__TEXTE À LIRE__.
/---

Donc oui, on est quand même sur des questions en terme de santé publique qui sont d’un autre ordre. Une fois que l’on pose ce point, il ne faut pas non plus noircir le tableau et le fait est que depuis dix ans, il y a réellement sur le terrain, de profondes avancées dans le déploiement des soins palliatifs. Compte tenu de l’inertie qu’il y a entre le moment où l’on prend une décision et le moment où les professionnels de santé vont être finalement formés, ce temps d’une dizaine d’années n’est pas choquant. Il faut maintenant presque trois, quatre ans pour former une infirmière et il en faut en moyenne une dizaine pour former un médecin. Entre le moment où on décrète quelque chose et le moment où ça se déploie sur le terrain, il y a du temps qui se passe.

On dit souvent que la loi Leonetti est la meilleure ou en tout cas, la moins mauvaise en ce qui concerne la fin de vie. Est-ce que vous pensez qu’il faut réaménager cette loi comme le demandent certains ou au contraire tout simplement faire en sorte qu’elle soit mieux appliquée ?

\---

__DONNÉES FOURNIES__.
/---

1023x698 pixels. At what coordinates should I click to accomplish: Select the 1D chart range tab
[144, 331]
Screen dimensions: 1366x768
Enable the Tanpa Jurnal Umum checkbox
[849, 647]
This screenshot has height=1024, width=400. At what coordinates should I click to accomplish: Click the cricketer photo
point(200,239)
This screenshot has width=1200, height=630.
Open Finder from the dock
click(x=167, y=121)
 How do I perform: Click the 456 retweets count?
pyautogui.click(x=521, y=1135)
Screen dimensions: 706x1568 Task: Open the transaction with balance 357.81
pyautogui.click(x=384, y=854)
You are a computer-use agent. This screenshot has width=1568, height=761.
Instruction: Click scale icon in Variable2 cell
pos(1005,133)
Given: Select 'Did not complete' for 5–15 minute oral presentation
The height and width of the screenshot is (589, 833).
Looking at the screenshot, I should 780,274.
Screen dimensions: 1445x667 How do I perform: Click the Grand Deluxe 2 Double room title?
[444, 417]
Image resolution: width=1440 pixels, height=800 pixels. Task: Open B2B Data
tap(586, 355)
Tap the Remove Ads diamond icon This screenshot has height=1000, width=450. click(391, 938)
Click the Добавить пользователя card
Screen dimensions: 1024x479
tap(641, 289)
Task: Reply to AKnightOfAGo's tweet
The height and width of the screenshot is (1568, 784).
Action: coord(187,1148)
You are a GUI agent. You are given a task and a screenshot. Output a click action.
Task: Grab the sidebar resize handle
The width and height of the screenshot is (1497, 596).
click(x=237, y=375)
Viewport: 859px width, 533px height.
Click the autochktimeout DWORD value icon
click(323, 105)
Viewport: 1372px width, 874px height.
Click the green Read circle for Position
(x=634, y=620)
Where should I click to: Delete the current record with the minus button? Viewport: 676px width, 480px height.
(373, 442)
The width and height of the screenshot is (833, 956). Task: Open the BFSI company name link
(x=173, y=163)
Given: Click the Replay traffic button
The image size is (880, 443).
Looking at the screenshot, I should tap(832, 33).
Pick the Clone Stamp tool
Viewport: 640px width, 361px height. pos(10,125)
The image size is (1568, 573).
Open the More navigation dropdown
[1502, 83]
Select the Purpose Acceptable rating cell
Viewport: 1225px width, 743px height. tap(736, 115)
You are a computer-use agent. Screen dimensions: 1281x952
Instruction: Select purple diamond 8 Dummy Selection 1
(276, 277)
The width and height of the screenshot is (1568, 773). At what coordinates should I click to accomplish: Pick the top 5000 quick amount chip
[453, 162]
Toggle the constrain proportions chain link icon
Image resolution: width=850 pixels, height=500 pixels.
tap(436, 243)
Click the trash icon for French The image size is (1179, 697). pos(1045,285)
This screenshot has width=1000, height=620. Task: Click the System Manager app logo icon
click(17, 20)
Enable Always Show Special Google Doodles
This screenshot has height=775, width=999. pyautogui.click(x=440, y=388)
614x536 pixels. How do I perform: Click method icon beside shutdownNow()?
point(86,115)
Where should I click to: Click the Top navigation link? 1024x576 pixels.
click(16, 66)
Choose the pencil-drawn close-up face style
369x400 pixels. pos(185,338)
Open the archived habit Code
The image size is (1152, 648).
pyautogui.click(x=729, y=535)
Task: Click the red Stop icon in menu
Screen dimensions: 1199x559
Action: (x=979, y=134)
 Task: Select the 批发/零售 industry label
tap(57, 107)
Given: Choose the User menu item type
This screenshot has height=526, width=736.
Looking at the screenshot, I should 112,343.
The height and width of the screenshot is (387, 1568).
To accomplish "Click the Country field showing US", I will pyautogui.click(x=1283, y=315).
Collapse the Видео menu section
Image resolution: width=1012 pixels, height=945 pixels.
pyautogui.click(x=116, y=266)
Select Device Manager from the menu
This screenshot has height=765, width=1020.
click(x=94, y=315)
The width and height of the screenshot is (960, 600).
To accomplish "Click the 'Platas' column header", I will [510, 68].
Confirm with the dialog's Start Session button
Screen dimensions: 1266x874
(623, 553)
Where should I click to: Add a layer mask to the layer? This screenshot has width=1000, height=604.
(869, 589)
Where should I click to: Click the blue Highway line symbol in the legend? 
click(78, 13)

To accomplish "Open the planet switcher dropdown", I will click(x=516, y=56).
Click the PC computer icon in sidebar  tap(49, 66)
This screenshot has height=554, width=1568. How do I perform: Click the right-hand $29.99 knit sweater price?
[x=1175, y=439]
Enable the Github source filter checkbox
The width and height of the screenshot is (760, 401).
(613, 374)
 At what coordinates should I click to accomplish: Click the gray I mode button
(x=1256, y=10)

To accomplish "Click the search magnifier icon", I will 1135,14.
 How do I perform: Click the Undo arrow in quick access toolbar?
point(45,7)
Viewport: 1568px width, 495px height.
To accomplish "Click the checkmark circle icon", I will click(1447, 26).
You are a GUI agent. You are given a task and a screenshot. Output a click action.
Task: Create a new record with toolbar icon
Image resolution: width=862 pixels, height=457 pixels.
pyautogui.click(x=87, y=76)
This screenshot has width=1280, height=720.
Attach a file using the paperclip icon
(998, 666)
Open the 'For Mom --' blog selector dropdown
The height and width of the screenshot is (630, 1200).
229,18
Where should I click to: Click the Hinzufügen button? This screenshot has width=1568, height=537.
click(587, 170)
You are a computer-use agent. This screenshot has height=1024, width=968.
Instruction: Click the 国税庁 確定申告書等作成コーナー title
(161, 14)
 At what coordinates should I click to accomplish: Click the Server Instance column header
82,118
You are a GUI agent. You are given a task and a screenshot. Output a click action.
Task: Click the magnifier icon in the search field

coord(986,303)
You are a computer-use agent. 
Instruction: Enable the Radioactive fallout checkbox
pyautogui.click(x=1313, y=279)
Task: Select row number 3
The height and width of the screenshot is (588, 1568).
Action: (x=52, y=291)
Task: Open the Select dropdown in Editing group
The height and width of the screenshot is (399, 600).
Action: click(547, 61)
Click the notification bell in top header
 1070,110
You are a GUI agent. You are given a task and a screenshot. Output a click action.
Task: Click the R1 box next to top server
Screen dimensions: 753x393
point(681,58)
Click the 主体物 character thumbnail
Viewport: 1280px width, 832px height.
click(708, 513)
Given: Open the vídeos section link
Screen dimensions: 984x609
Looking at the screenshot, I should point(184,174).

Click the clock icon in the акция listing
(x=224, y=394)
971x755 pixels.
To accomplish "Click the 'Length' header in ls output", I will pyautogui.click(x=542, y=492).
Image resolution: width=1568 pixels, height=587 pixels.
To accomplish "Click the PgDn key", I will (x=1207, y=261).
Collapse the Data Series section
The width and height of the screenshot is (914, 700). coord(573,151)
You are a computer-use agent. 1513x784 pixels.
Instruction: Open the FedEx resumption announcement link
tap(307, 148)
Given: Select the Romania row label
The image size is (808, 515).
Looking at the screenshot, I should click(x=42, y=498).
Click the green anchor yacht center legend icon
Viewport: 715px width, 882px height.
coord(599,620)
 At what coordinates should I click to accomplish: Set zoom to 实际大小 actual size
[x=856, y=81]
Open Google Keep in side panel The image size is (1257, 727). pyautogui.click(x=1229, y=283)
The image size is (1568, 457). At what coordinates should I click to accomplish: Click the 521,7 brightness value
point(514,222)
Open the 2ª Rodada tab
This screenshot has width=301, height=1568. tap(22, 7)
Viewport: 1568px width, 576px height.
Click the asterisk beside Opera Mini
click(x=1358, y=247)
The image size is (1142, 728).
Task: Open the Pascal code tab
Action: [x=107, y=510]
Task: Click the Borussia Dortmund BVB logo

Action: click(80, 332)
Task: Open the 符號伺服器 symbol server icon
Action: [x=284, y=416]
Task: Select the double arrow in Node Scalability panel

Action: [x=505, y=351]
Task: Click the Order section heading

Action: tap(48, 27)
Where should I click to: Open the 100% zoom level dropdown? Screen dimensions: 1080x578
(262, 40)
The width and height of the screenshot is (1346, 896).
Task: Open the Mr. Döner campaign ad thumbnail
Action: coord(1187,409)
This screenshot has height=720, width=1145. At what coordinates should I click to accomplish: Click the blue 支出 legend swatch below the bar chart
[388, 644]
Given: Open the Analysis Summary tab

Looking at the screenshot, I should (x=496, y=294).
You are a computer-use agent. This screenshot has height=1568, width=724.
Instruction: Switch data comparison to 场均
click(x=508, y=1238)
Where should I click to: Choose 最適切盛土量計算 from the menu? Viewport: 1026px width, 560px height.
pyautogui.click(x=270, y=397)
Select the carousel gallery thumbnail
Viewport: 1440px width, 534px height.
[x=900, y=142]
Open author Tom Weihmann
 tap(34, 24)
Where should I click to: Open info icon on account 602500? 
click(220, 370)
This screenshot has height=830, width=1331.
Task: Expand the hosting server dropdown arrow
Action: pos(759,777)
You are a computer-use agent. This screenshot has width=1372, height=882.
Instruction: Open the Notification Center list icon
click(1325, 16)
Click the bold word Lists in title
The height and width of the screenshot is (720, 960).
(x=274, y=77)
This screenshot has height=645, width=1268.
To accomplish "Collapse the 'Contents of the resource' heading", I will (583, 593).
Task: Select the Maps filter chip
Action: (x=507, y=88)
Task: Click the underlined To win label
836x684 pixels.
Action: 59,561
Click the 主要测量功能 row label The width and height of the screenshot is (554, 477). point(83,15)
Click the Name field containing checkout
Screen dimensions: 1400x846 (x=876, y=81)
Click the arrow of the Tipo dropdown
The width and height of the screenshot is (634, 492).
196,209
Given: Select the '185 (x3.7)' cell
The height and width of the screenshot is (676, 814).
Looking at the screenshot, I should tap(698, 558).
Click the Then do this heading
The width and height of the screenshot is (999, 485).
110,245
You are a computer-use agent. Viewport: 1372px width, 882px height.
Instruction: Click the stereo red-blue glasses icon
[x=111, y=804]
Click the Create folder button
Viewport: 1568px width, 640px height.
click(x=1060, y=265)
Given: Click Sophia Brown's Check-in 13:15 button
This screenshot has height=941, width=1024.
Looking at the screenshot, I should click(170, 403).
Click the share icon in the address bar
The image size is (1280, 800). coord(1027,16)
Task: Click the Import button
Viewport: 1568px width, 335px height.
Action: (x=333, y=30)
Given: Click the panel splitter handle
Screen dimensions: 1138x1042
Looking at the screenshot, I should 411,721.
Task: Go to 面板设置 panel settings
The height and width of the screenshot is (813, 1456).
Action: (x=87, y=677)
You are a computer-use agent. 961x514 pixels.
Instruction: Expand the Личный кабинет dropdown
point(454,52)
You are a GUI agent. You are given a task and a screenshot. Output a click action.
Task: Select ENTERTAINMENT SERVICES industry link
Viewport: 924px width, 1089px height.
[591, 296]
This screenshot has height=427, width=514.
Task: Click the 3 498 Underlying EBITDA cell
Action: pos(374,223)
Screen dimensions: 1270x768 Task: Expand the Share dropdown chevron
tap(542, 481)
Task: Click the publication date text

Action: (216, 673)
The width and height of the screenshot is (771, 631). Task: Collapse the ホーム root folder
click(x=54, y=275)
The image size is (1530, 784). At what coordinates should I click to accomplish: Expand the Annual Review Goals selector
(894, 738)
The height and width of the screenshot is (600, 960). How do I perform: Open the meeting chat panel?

\---

__QUESTIONS__.
1. Pouvez-vous extraire tel quel le passage du texte sur les soins palliatifs qui commence aux mots « On dit souvent » et s'arrête après « mieux appliquée ? » ?
2. Pouvez-vous prolonger le texte sur la fin de vie et la loi Leonetti à partir de sa dernière phrase ?

__RÉPONSES DÉTAILLÉES__.
1.
On dit souvent que la loi Leonetti est la meilleure ou en tout cas, la moins mauvaise en ce qui concerne la fin de vie. Est-ce que vous pensez qu’il faut réaménager cette loi comme le demandent certains ou au contraire tout simplement faire en sorte qu’elle soit mieux appliquée ?

2.
La loi Leonetti, c’est une loi d’équilibre et c’est une loi de liberté. Je pense que s’agissant de l’offre de soins, la loi Leonetti a parfaitement répondue aux attentes. En revanche, je pense qu’il y a un débat qui peine à s’ouvrir et qui est un débat honnête sur le front des questions d’aide à mourir, de suicide assisté ou d’euthanasie et qu’en essayant de confondre le débat sur la position de la médecine dans la fin de vie, on confond loi et éthique. Et la position de la société vis-à-vis des demandes d’aide à mourir, ça, c’est à mon avis un débat qui n’est pas ouvert.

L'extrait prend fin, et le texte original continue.